Abstract
Functional genetic elements are one of the most essential units for synthetic biology. However, both knowledge-driven and data-driven methodology can hardly accomplish the complicated task of genetic elements design efficiently due to the lack of explicit regulatory logics and training samples. Here, we proposed a knowledge-constraint deep learning model named PccGEO to automatically design functional genetic elements with high success rate and efficiency.
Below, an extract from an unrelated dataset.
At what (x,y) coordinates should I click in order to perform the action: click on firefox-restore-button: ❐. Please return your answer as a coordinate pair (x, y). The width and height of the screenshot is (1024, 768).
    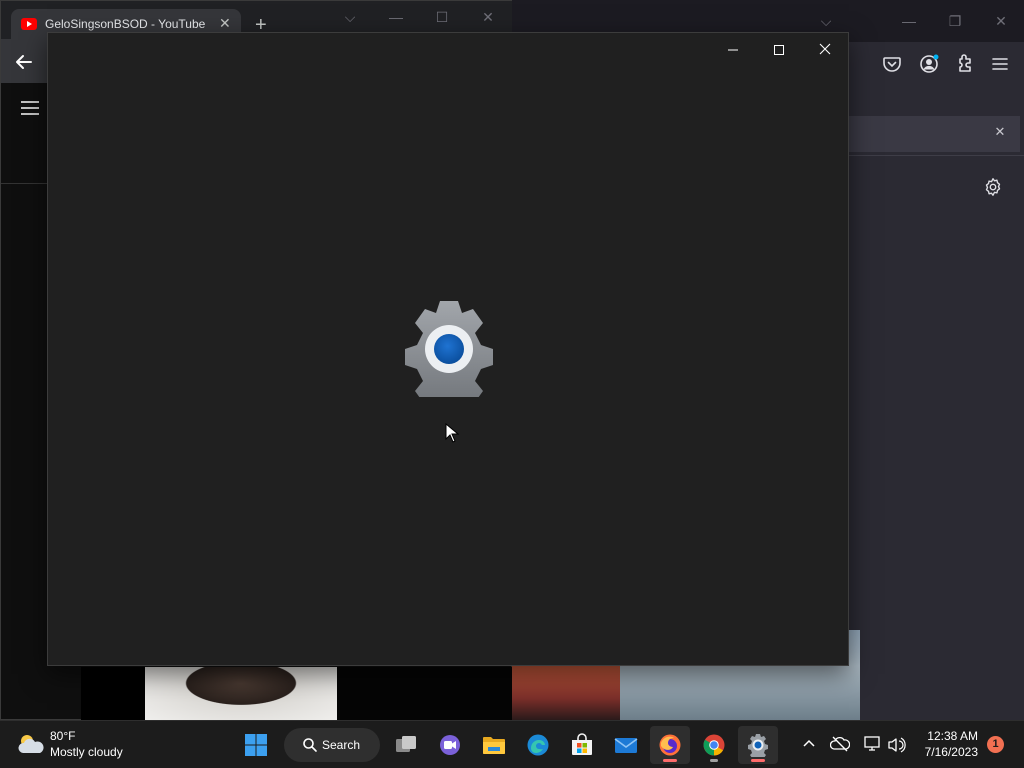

PccGEO utilized a novel “fill-in-the-flank” strategy with a conditional generative adversarial network structure to optimize the flanking regions of known functional sequences derived from the biological prior knowledge, which can efficiently capture the implicit patterns with a reduced searching space. We applied PccGEO in the design of Escherichia coli promoters, and found that the implicit patterns in flanking regions matter to the properties of promoters such as the expression level. The PccGEO-designed constitutive and inducible promoters showed more than 91.6% chance of success by in vivo validation. We further utilized PccGEO by setting a limited frequency of nucleotide modifications and surprisingly found that the expression level of E. coli sigma 70 promoters could show up to a 159.3-fold increase with only 10-bp nucleotide modifications. The results supported that the implicit patterns are important in the design of functional gene elements and validated the strong capacity of our method in the efficient design of functional genetic elements.
Availability https://github.com/WangLabTHU/PccGEO
Competing Interest Statement
The authors have declared no competing interest.